On Fri, Jul 26, 2013 at 4:02 PM, David Roberson <[email protected]> wrote:

It is obvious that this reading remained stuck at 100 C during a lot of
> time as the power output was being ramped up.  I expected this to occur.


At first I thought the demonstration was completely copacetic from the
limited amount of video that I watched.  But one detail struck me as odd
upon further reflection.  The total input reported in LabView (HV+heaters)
was off by kilowatts from what Mats Lewan measured with the ammeter at the
wall, if I remember correctly.  (I am not sure whether the ammeter was his
-- it might have been his, or it might have been provided by Defkalion.)

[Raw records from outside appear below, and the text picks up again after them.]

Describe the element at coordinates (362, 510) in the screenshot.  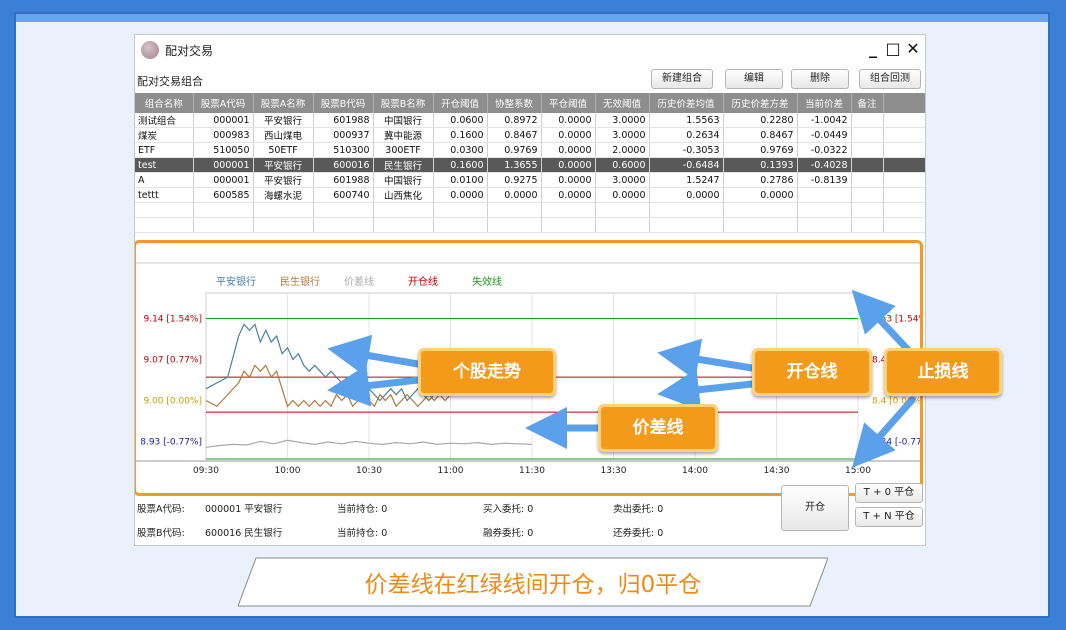
I see `holdA-text: 当前持仓: 0` at that location.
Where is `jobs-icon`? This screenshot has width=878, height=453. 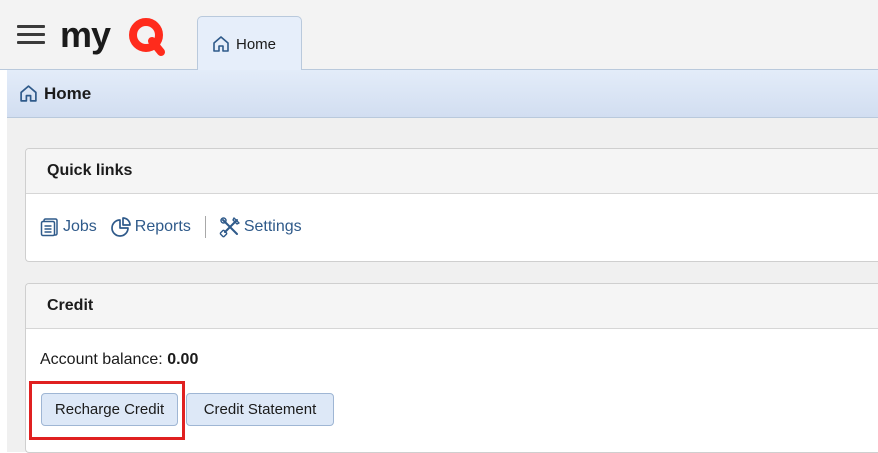 jobs-icon is located at coordinates (50, 227).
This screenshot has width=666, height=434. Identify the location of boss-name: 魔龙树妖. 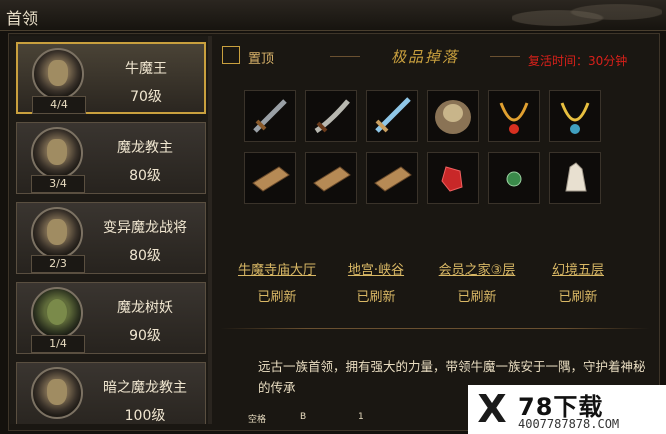
(145, 308).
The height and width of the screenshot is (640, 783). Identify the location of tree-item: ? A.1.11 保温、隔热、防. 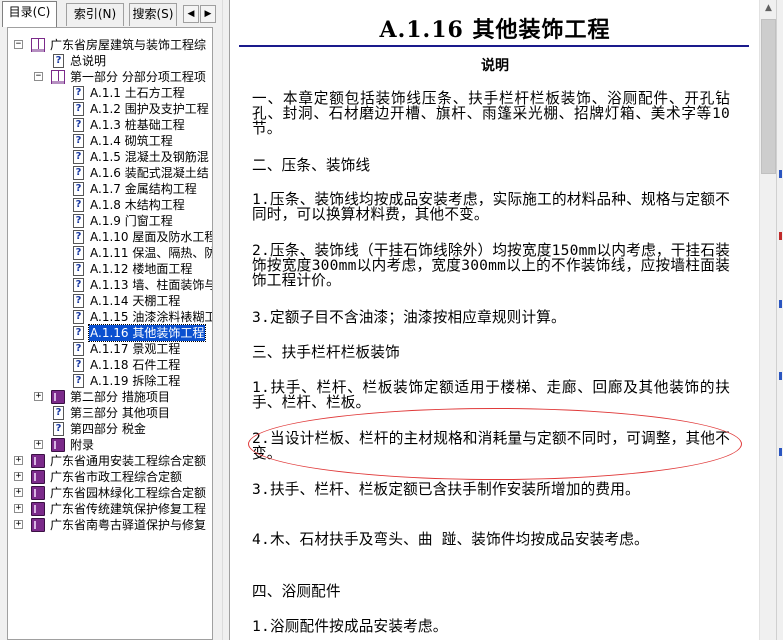
(110, 253).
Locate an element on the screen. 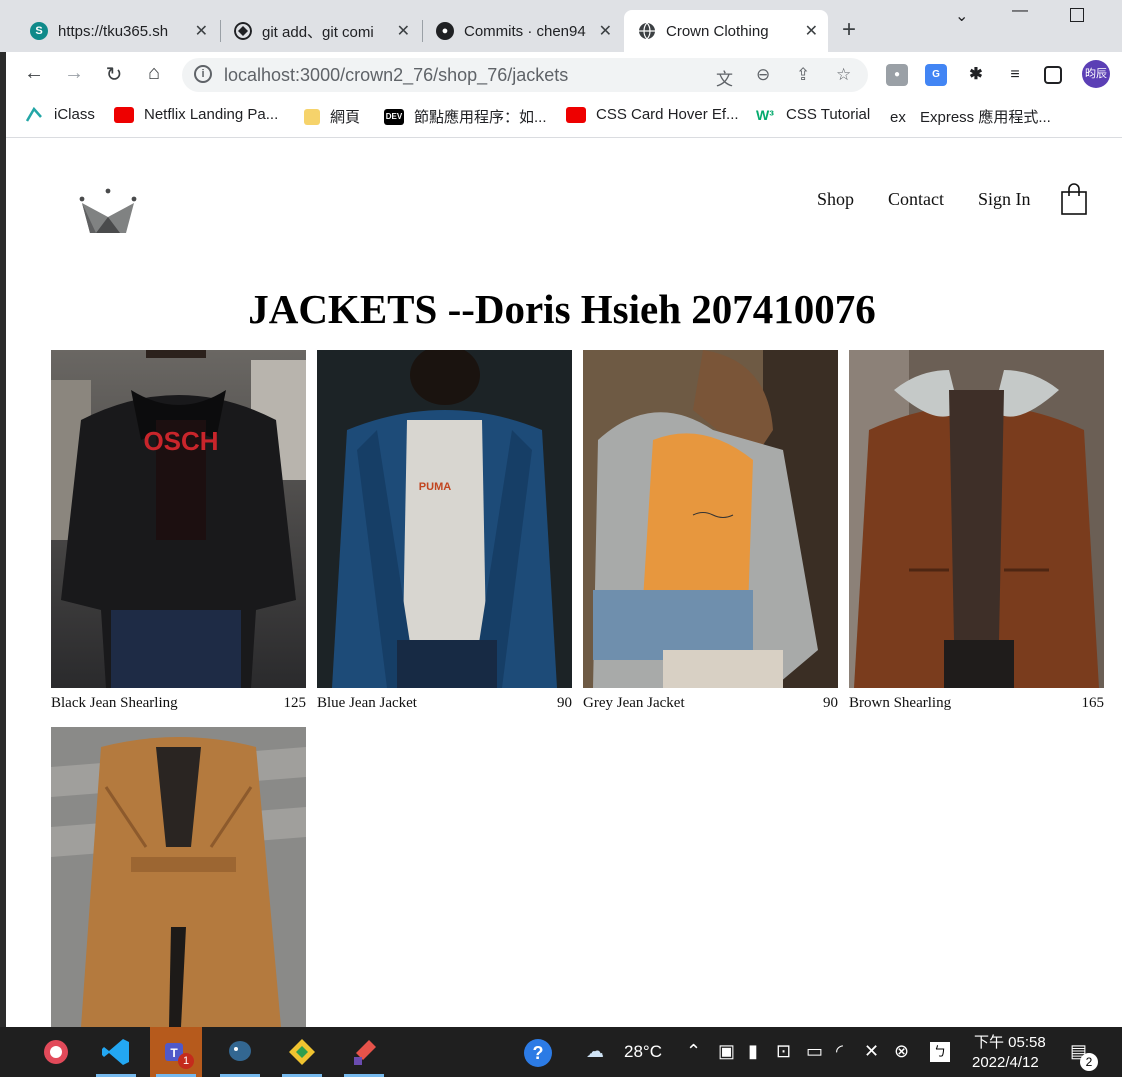 The height and width of the screenshot is (1077, 1122). zoom-icon: ⊖ is located at coordinates (763, 75).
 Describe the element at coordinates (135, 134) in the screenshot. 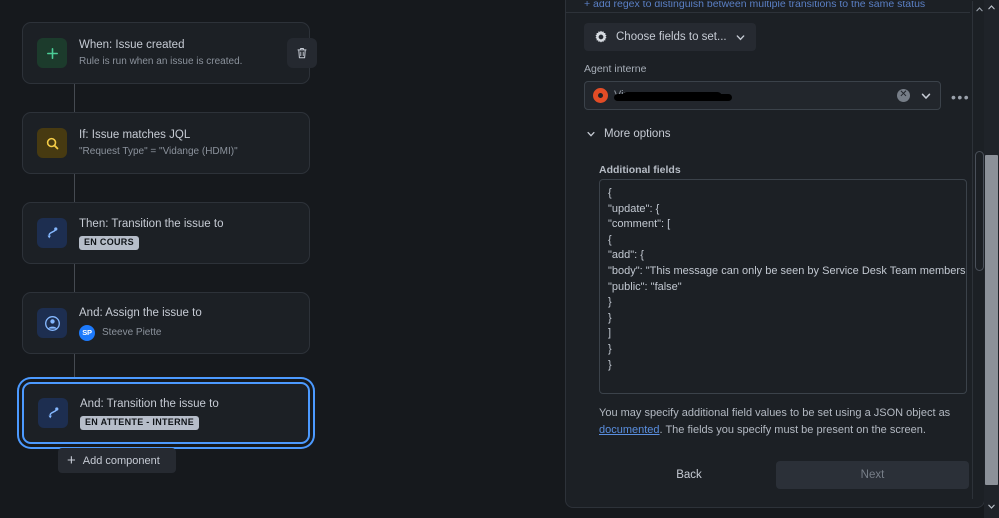

I see `node-title: If: Issue matches JQL` at that location.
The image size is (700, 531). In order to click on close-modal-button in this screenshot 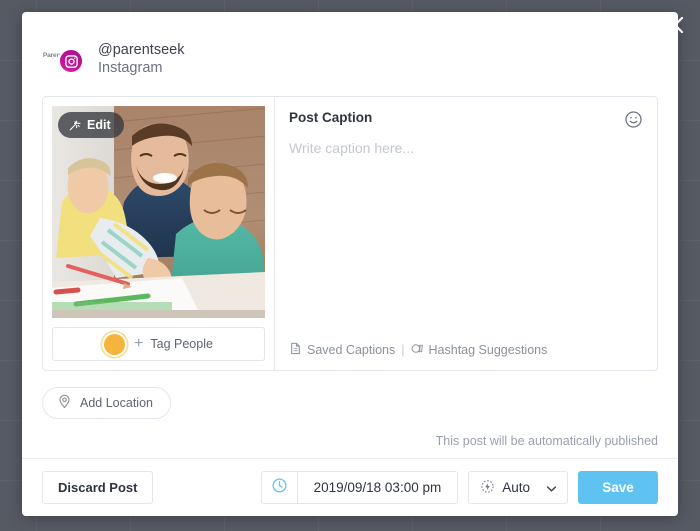, I will do `click(675, 25)`.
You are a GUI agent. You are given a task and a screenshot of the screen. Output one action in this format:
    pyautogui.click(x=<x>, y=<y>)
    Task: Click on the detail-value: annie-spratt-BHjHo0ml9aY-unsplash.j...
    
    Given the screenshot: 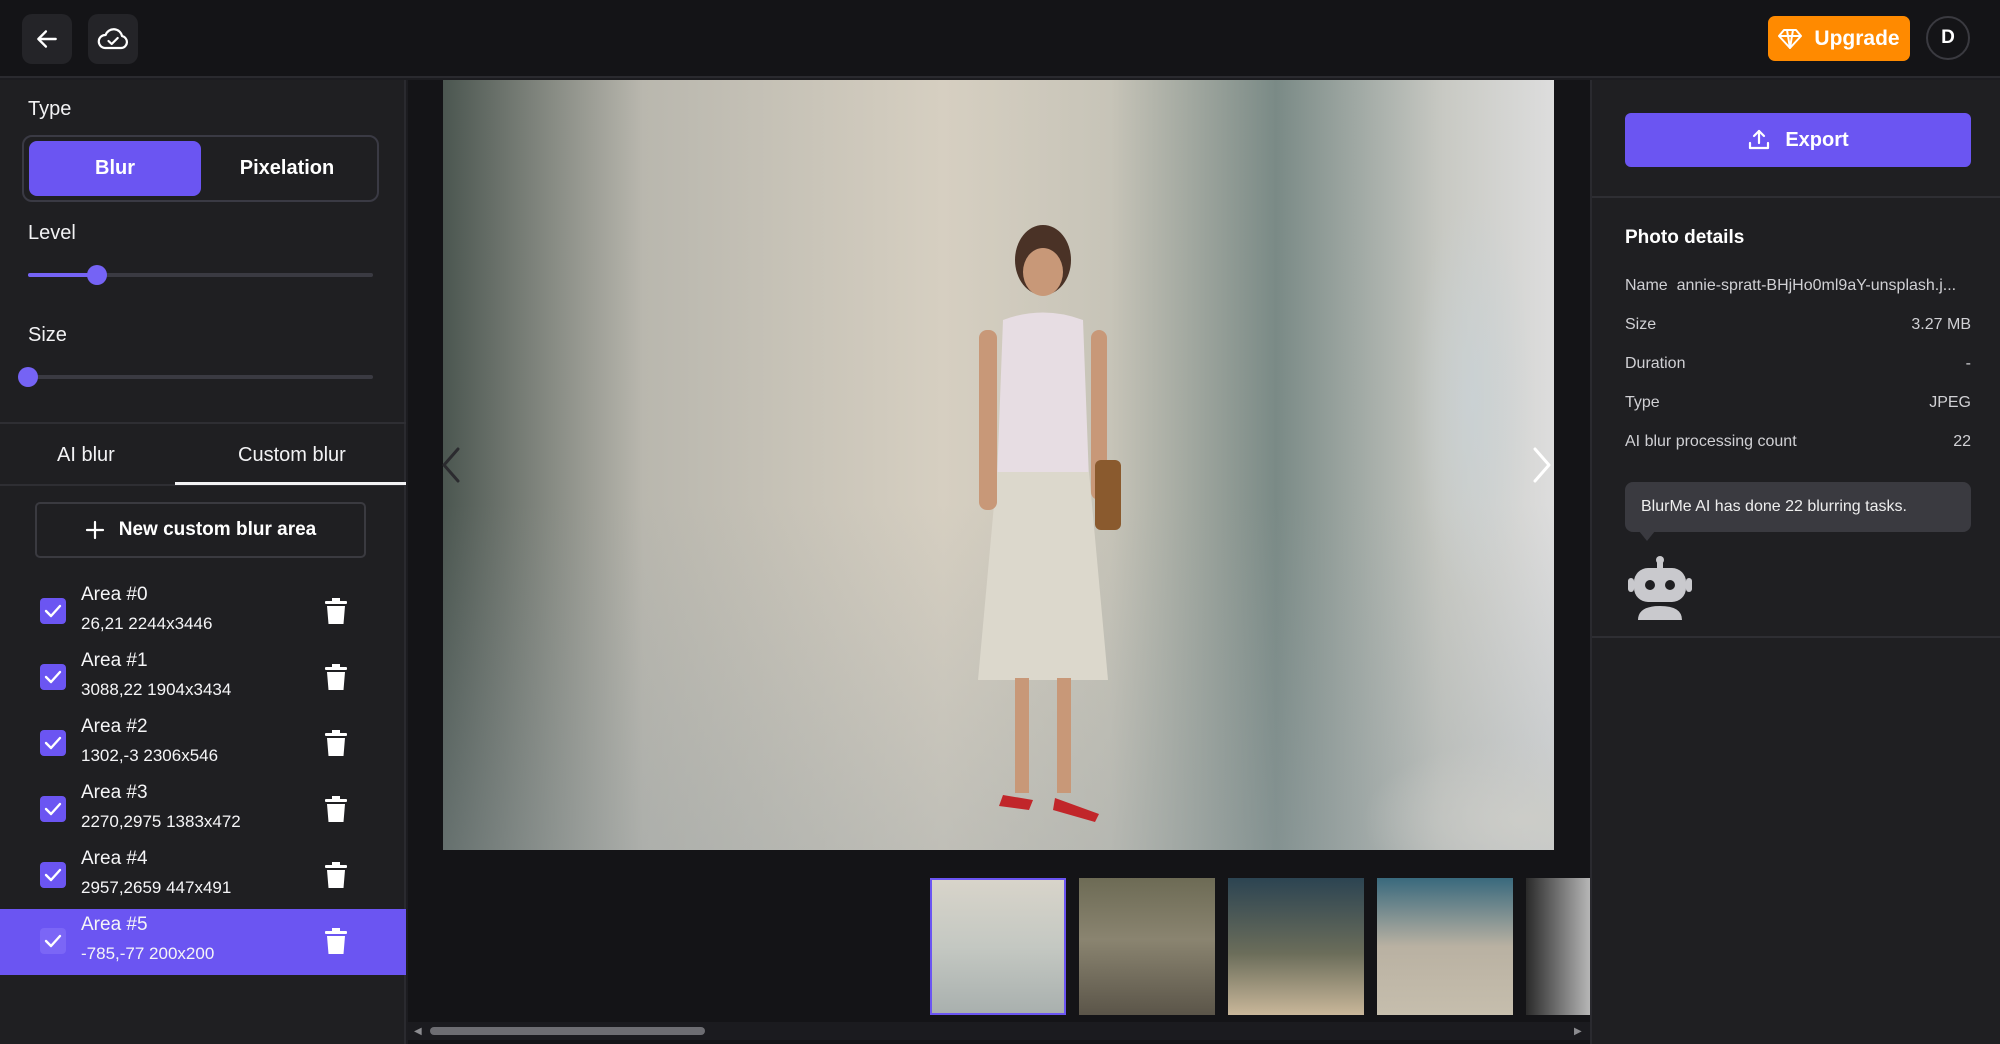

That presents an awkward situation:

   1. Defkalion do not know how to measure input power,
   2. Mats Lewan does not know how to use an ammeter,
   3. the ammeter is defective,
   4. or something else.

This discrepancy got me thinking, and as a working hypothesis I'm going
with (4), above, for now.  Here is why.  In absolute terms, the difference
in input power (whichever way you go) does not invalidate the potential
amazingness of the demo, for the reported output was many kilowatts above
even the adjusted input, so, prima facie, there is something potentially
very promising that was demoed.  But there could be secondary reasons to
get the input wrong (HV, specifically).  One reason could be related to the
temperature of the substrate.  Early on I suspected that spark plugs were
being used in order to get an ion channel.  But now I wonder whether they
might not be used instead to obtain rapid and substantial control over the
temperature of the substrate -- to make it very hot, but to be able to
decrease the temperature quickly if necessary.  Perhaps spark plugs could
achieve this more easily than Joule heating.  If this is the case, there
would be pressure not to advertise to the world that high substrate
temperatures are important to achieving an effect, something that would be
possible to infer from the HV input measurement.